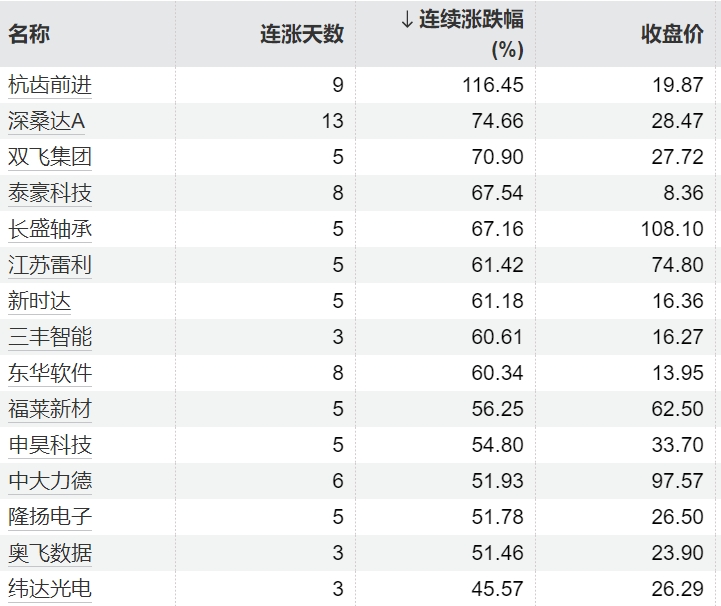The image size is (721, 606).
Task: Open stock link 东华软件
Action: 50,373
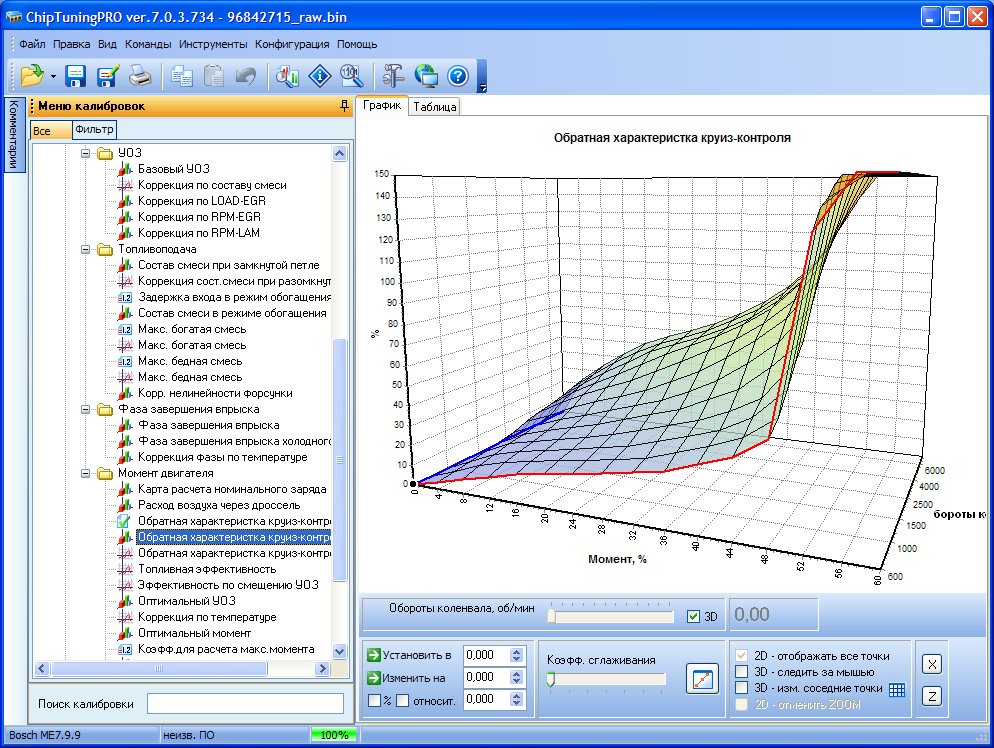This screenshot has height=748, width=994.
Task: Click the Save (floppy disk) toolbar icon
Action: pyautogui.click(x=76, y=76)
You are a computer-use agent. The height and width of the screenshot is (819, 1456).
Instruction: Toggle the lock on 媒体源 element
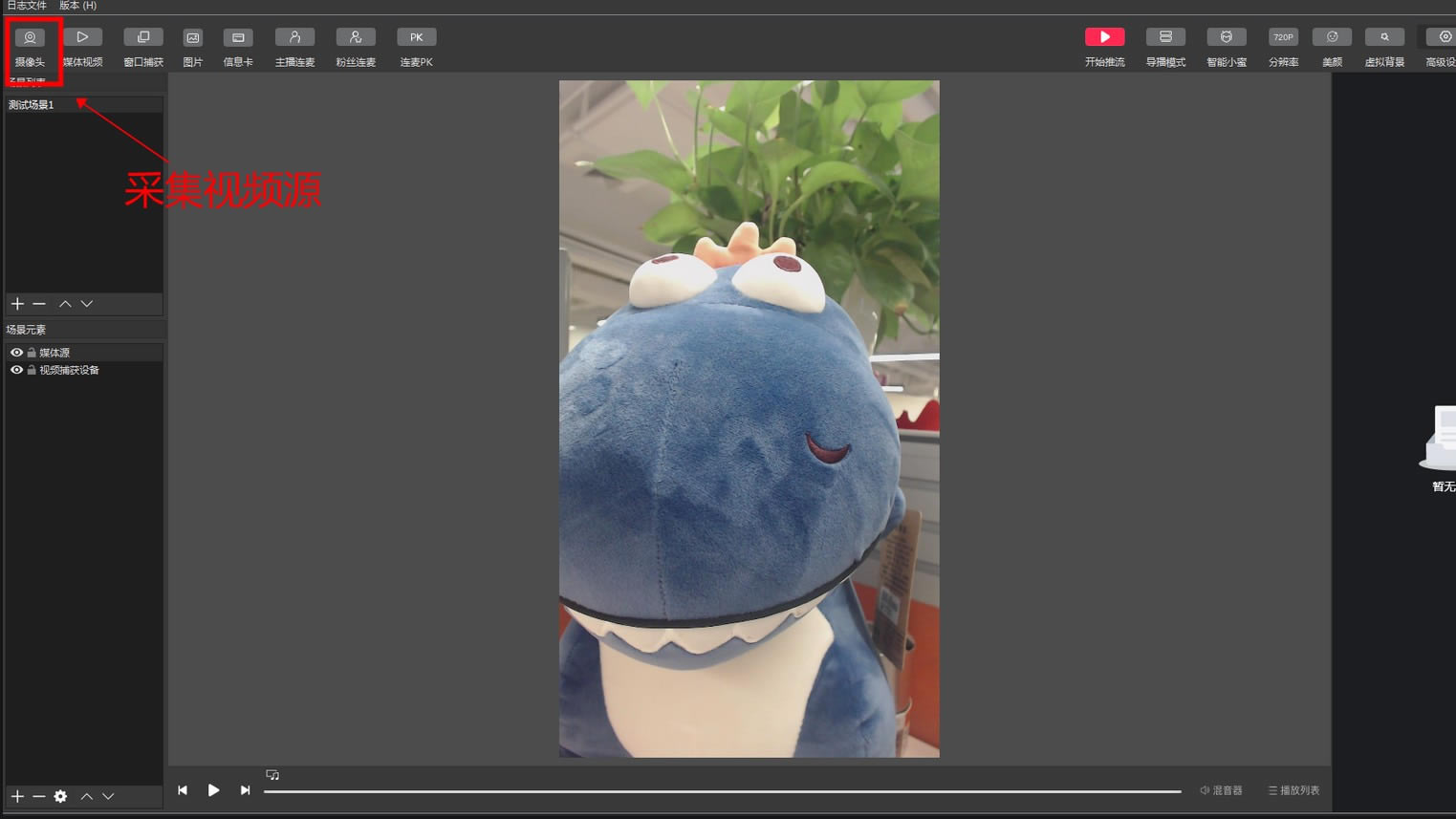32,353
*****
What this task involves
Which lines fall between the one containing "You are a computer-use" and the last line of the listing, both included? Give them again exactly, without the pictures.

Answer area
You are a computer-use agent. The height and width of the screenshot is (819, 1456).
Instruction: Toggle the lock on 媒体源 element
32,353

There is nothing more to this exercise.